A cell line is a population of cells derived from a multicellular organism, grown and maintained in a laboratory for extended periods. These cells provide a consistent model for scientific investigation. The AGS cell line is a significant example, widely employed in biomedical research to gain insights into biological processes and disease mechanisms.
Origin and Derivation of AGS Cells
The AGS cell line was established from human tissue in 1979, originating from a gastric adenocarcinoma, a type of stomach cancer. This specific cell line was derived from a tumor biopsy taken from a 54-year-old Caucasian female patient. The “AGS” acronym refers to “Adenocarcinoma, Gastric, Stomach,” reflecting its tissue and disease origin.
Cellular and Genetic Profile
AGS cells exhibit an epithelial-like morphology, meaning they resemble the cells that line the surfaces and cavities within the body. These cells are adherent, forming monolayers as they attach and spread across the surface of the culture flask. Their population doubling time typically ranges between 20 to 48 hours.
Genetically, AGS cells are characterized as hyperdiploid, meaning they possess more than the normal number of chromosomes. The modal chromosome number for AGS cells is 49, observed in approximately 60% of the cells. These cells also show a low rate of polyploidy, where cells contain multiple sets of chromosomes. The p53 gene, a tumor suppressor, can be altered in gastric cancer cell lines, and its regulation impacts AGS cell behavior.
Applications in Scientific Research
The AGS cell line serves as an important tool in various areas of scientific research due to its gastric origin and characteristics. It is frequently employed in studies focused on understanding gastric cancer. Researchers use AGS cells to investigate the molecular mechanisms underlying tumor growth, progression, and metastasis. The cell line also facilitates the evaluation of potential anti-cancer drugs, allowing scientists to test new therapeutic agents against gastric carcinomas.

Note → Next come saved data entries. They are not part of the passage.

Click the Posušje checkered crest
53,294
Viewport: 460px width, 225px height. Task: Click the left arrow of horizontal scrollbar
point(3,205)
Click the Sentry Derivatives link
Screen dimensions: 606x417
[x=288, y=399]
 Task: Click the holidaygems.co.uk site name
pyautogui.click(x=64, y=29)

A significant application of AGS cells is in research concerning Helicobacter pylori, a bacterium known to cause ulcers and increase the risk of stomach cancer. AGS cells are a primary model for studying how H. pylori interacts with stomach cells, including the effects of bacterial factors like CagA on host cell signaling pathways such as MAPK/ERK and NF-κB. This includes observing morphological changes in AGS cells, such as cell elongation and scattering, known as the “hummingbird phenotype,” when infected with CagA-positive H. pylori strains.

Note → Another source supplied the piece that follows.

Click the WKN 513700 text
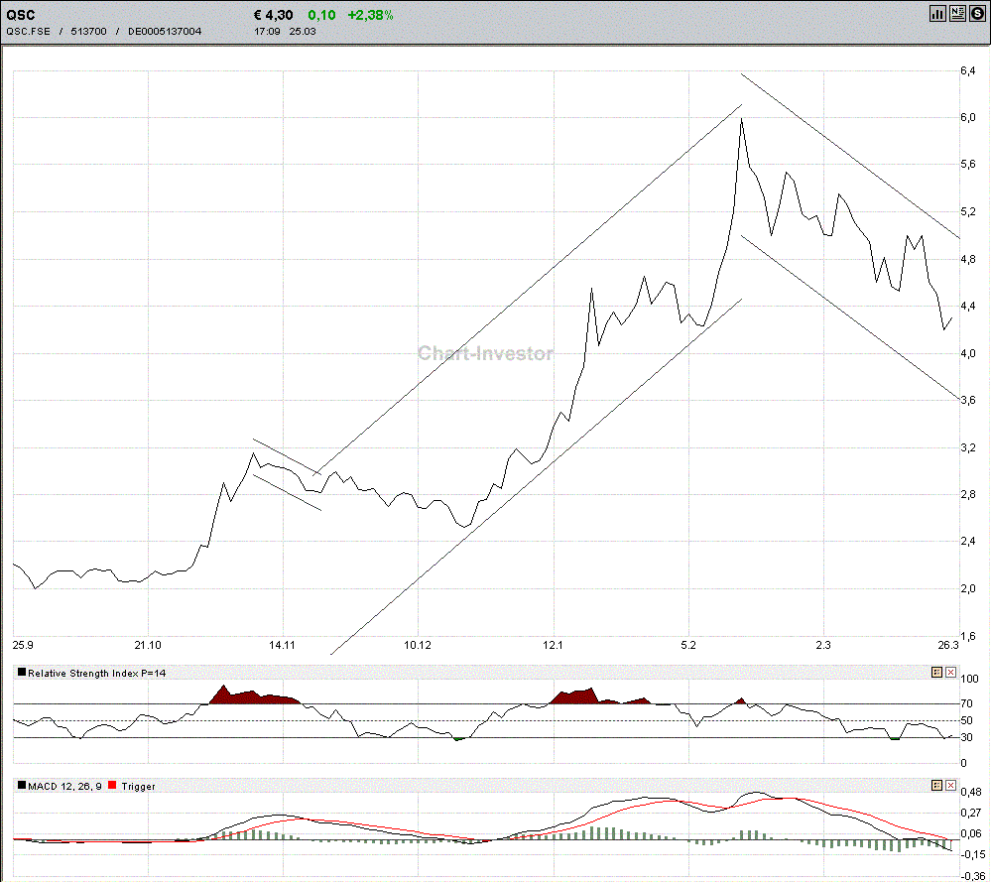 pos(88,31)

Beyond cancer and infection studies, AGS cells are also utilized in general toxicology research. They provide a human gastric model for screening how various substances, environmental toxins, or natural compounds might affect human stomach cells. This helps assess potential harmful or beneficial effects of different agents on gastric health and cellular processes.
Laboratory Culture and Maintenance
Maintaining AGS cells in a laboratory requires specific conditions for healthy growth. They are grown in a liquid nutrient solution, or culture medium, such as Ham’s F-12K Medium, often supplemented with 10% fetal bovine serum (FBS). Other media like RPMI 1640 or Dulbecco’s Modified Eagle’s Medium (DMEM) with FBS are also used.
Cells are cultured in an incubator at 37°C with a humidified atmosphere containing 5% carbon dioxide (CO2). As AGS cells are adherent, they grow attached to culture flask surfaces. When cells multiply and cover the flask, they are regularly “subcultured” or “split.” This involves detaching cells with an enzyme solution, diluting them, and transferring them to new flasks with fresh medium.